Joint Effort

Keeping knees, shoulders and hips healthy involves athletes, parents, coaches and physicians. And it starts early.

Youth sports specialization has led to special problems.

There’s been a shift in youth sports. Whereas in the past kids tended to play different sports in different seasons, exercising different muscle groups and parts of their bodies, the trend today is for kids in competitive leagues to dedicate all of their athletic activity to one sport—soccer, baseball, lacrosse, hockey, basketball—year-round, practicing several times a week, using the same muscles.

That’s led to injuries like ACL and labral tears occurring more often in younger athletes. Injuries that set those athletes up for arthritis in later years and even lead to joint replacement. This over-specialization, or professionalization of youth sports, producing single-sport athletes leads to higher rates of injury. Surgeons can repair the structure of injured joints, but they can’t undo the damage that’s been done, which often leads to further accelerated wear of cartilage, which in turn leads to arthritis.

Too much, too soon.

Shaka Walker, MD, is an orthopedic surgeon with a subspecialty in sports medicine at St. Clair Medical Group Orthopedic Surgery. His focus is helping people keep their joints healthy and treating injuries to help patients avoid developing arthritis later on. “I see patients as young as eight playing competitive baseball, soccer and hockey with a frequency and intensity that used to occur with much older athletes. Their coaches tell them that more is better—more reps, more snaps, more hits, more passes, more touches. But these are children who are growing and developing. They can overstress their body to a point where they start becoming chronically injured. I see kids who get tendonitis, and they end up in a boot and don’t want to rest. Because if you’re out for a month you miss three or four games, and you might lose your starting position.”

Dr. Walker believes parents need to ask the right questions of coaches before their child plays any sort of competitive sport, such as what they do in terms of injury prevention and how they deal with issues of athletic fluency—an athlete’s ability to perform specific movements and skills as easily and swiftly as possible.

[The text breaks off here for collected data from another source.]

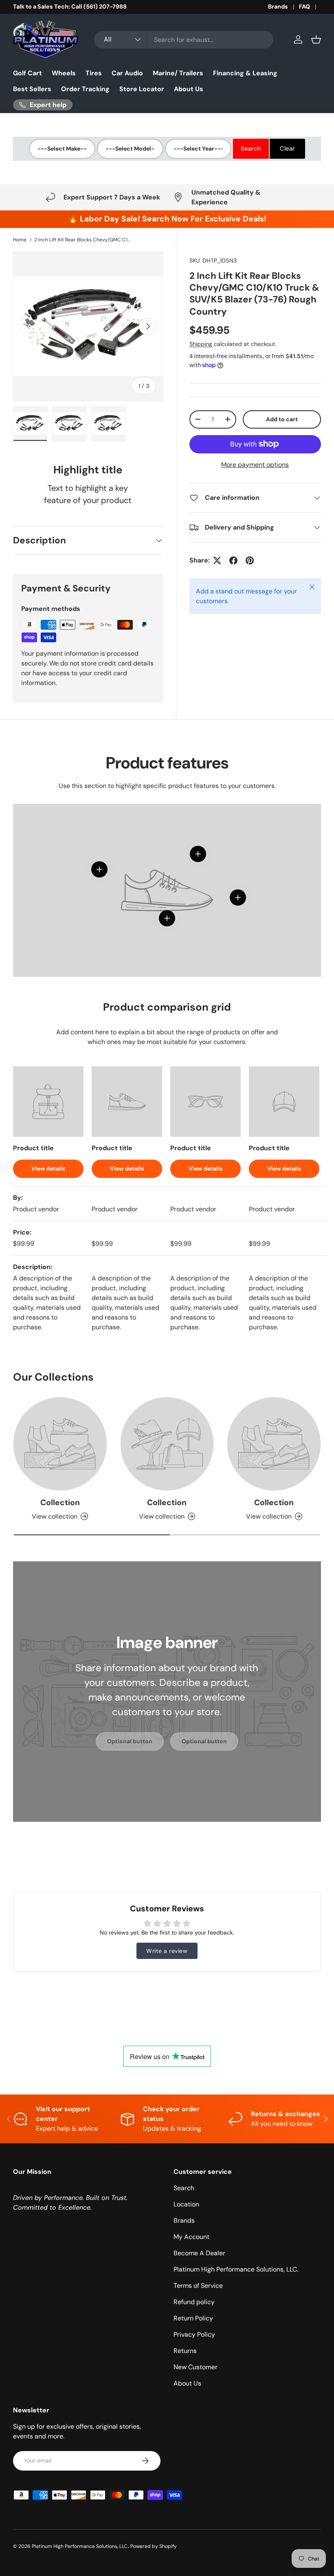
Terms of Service (198, 2285)
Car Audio (127, 73)
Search (184, 2188)
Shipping (200, 344)
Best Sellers (32, 89)
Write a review (166, 1950)
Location (186, 2204)
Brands (278, 6)
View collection (54, 1516)
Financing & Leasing (245, 73)
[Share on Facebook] (233, 560)
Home (19, 239)
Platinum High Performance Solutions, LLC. (236, 2269)
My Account (191, 2236)
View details (48, 1168)
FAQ (304, 6)
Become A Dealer (199, 2253)
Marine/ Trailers (178, 73)
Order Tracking (85, 89)
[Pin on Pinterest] (250, 560)
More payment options (255, 464)
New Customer (196, 2367)
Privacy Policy (194, 2334)
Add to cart (282, 419)
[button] (316, 39)
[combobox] (183, 39)
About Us (188, 89)
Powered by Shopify (153, 2546)
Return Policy (193, 2318)
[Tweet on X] (217, 560)
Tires (94, 73)
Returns (185, 2350)
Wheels (64, 73)
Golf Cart (27, 73)
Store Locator (141, 89)
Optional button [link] (129, 1741)
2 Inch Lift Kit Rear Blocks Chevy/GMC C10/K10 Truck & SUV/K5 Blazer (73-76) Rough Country (83, 239)
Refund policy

Tips for long-term joint health.

By the time an adult sees a doctor with bone-on-bone, advanced arthritis, the process likely started 20 or 30 years ago—when interventions could have helped preserve the joint. “One of the most common symptoms is intermittent pain that occurs with activity,” says Dr. Walker. And people think, ‘well, it’s probably not a huge deal.’ But every time you feel joint pain, especially with activity, that’s the joint telling you there’s something wrong. If you ignore it, you can start to accumulate damage that can lead to arthritis and possible joint replacement.”

Dr. Walker has some advice for avoiding that scenario. “The most important thing is to listen to your body,” he says. “Just like taking your car to a mechanic when something doesn’t sound right, you should ask a physician to take a look when something doesn’t feel right.”

“It’s also important to maintain a healthy weight. Joints can tolerate only so much physical stress and strain. For weight-bearing joints like hips and the knees, weight is a major driver of arthritis. I tell my patients about maintaining the right type of diet. Eating a mix of fruits and vegetables, staying away from refined sugars, and eating the right types of proteins. Plant-based proteins, for instance nuts like almonds and walnuts, tend to reduce inflammation, as does olive oil. Fish like salmon that contain a lot of omega-3 fatty acids are very healthy for joints.”

For younger patients, Dr. Walker recommends maintaining a body mass index below 25, making sure they’re doing the right type of strengthening and weight bearing exercises to strengthen the muscles that support their joints, and monitoring their activity to avoid additional strain or damage to those joints.

“Exercise can help preserve joint health,” he says. “People at an ideal body weight who have good muscular strength and exercise regularly decrease the likelihood of developing osteoarthritis over the long term. From an evidence-based standpoint, those are the best things you can do to preserve the health of your joints.”




Dr. Walker specializes in orthopedic surgery. He earned his medical degree at Georgetown University, Washington, D.C., and completed a residency in orthopedic surgery at University of California, San Francisco, with subspecialty training in Sports Medicine. He later served as Chief of Orthopedic Services and Director of the Sports Injury Clinic at Landstuhl Regional Medical Center, Germany. Dr. Walker is board-certified by the American Board of Orthopaedic Surgery. He practices with St. Clair Medical Group.